DATASET CONTENT:
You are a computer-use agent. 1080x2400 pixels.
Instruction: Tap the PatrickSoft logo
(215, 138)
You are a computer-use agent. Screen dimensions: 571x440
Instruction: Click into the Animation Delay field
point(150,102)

...

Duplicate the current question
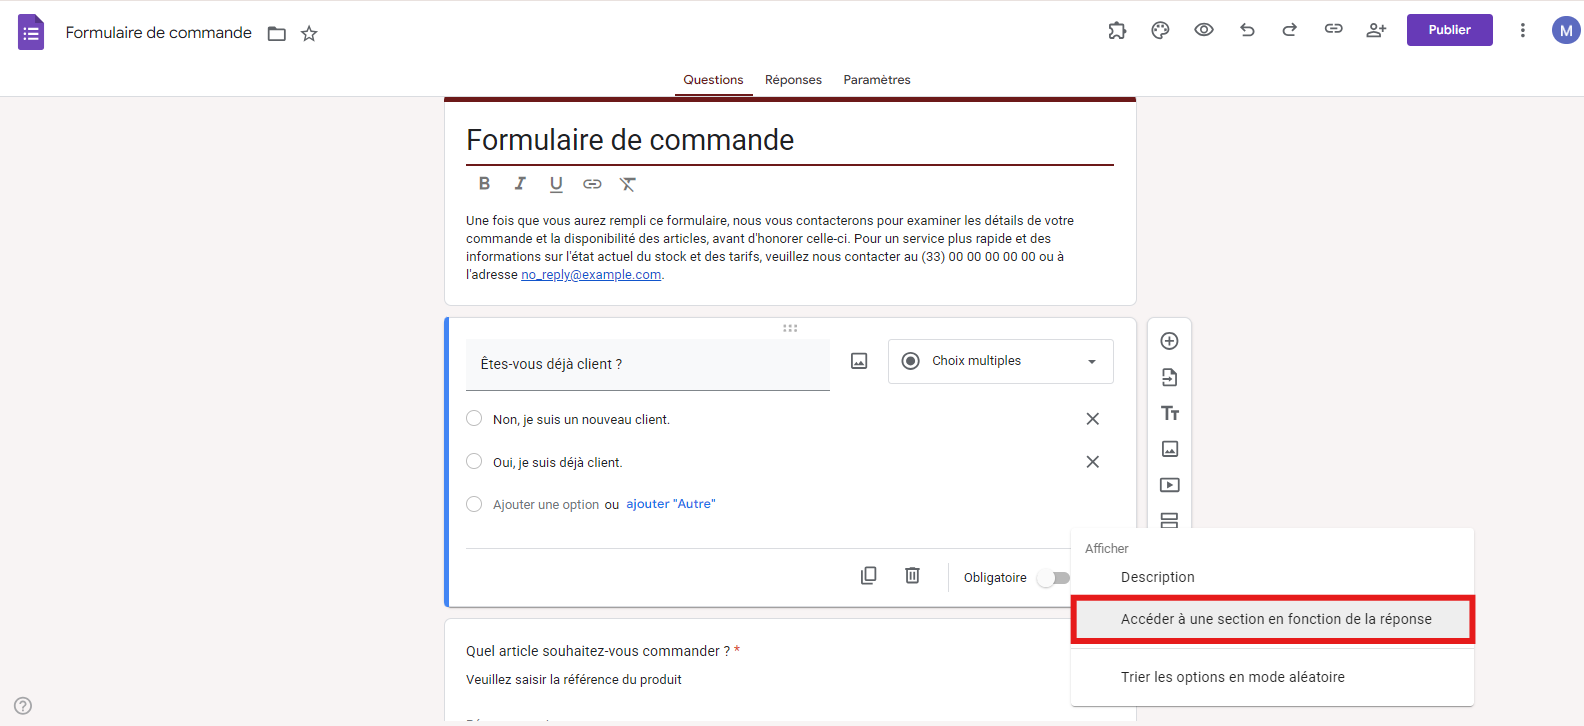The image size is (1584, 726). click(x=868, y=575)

BRIEF: Wherever a line in the data above contains the word "computer", copy that line.

OUTPUT OF THE EXERCISE:
You are a computer-use agent. 1080x2400 pixels.
You are a computer-use agent. Screen dimensions: 571x440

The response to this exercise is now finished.